§ **SUPPLIED MATERIAL**:
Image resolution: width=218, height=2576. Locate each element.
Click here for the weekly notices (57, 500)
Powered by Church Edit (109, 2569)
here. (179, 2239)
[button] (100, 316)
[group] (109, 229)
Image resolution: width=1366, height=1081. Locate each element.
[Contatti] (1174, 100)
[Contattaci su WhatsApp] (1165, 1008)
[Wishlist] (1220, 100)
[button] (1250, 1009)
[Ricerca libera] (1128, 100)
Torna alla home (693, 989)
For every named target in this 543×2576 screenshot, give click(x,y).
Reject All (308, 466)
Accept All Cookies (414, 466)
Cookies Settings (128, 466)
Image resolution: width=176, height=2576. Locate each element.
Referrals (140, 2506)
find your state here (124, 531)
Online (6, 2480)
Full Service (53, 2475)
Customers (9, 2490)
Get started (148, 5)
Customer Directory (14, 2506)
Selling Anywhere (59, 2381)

§ **WORK REQUEST**:
Search the listing above for the string "width" and copy each line that has it.

§ **FINISHED TASK**:
Image resolution: width=218, height=2576. Locate each element.
Image resolution: width=1366, height=1081. Locate each element.
Image resolution: width=176, height=2576. Locate each element.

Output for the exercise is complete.